La situación del país y de este perro mundo en el que vivimos me ha hecho pensar en la necesidad de repensar la globalización. Siento que cada día se profanan más lugares sagrados y no me refiero especialmente a las iglesias, sino a esos espacios democráticos e incluyentes que nos hacen humanos.
La corrupción y los escándalos que nos envuelven (cada día aparece una empresa fantasma, un diezmo y una primicia) son profanaciones que no deberían de existir. El tema nos afecta a todos. La globalización diluye fronteras comerciales al tiempo que refuerza fronteras sociales a golpe de alambradas, muros y gases lacrimógenos.
A estas alturas el recuerdo de McLuhan y su “aldea global” me suena a chino. Puede que vivamos ya en una aldea global financiera, comercial, tecnológica o informativa, pero no vivimos en la aldea de la ciudadanía, la solidaridad y la inclusión. Somos consumidores globales, pero no ciudadanos globales. Ironías de la vida: con un clic del ratón podemos comprar lo que queramos en las antípodas del planeta, pero no podemos instalar nuestro hogar del otro lado de la verja de Tijuana.
Leyendo la Laudato Si (este Papa es un pillín ¡y qué razón tiene!) te das cuenta de que unos quieren convertir el mundo en un supermercado global y otros desean convertirlo en una casa común habitable para todos (en especial para los más vulnerables), respetuosa con el medio ambiente y atenta a las necesidades de las generaciones venideras. Ahora en todas las conferencias se habla de globalización, lo cual me causa un cierto fastidio, pues habría que hablar de “globalizaciones” no necesariamente convergentes. La globalización economicista poco tiene que ver con la globalización humanitaria. Y mucho manos, ¡bendito cristianismo!, con la globalización de la compasión.

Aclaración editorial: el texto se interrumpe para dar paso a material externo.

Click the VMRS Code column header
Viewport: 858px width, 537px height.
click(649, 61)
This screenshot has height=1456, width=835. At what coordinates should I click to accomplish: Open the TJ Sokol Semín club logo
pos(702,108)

Creo que el gran desafío de nuestro siglo será cómo armonizar cosas tan diferentes y, muchas veces, tan contradictorias. Por supuesto que no hay humanización posible sin desarrollo económico, pero, al mismo tiempo, hay que afirmar y cuidar la centralidad de la persona sobre todas las cosas. Mientras mande el dinero y todo se someta al beneficio seguiremos desubicados. La economía no es más que una herramienta para administrar la casa (oikos-nomo), pero se ha ido convirtiendo en un arma peligrosa al servicio de un neoliberalismo que nada sabe de hogares.
No hace mucho, visitando a familias afectadas por el terremoto de Manabí, un funcionario del Gobierno me dijo que la situación respondía a una auténtica “emergencia habitacional”. ¡Toma castaña! ¿Será este el lenguaje políticamente correcto de un depredador? Los seres humanos, sus familias, sus hogares no tienen precio, tienen valor, salvo que los cainitas de guante blanco, los que siguen enviando los dineros mal habidos a Panamá, sigan poniéndole precio a los pobres.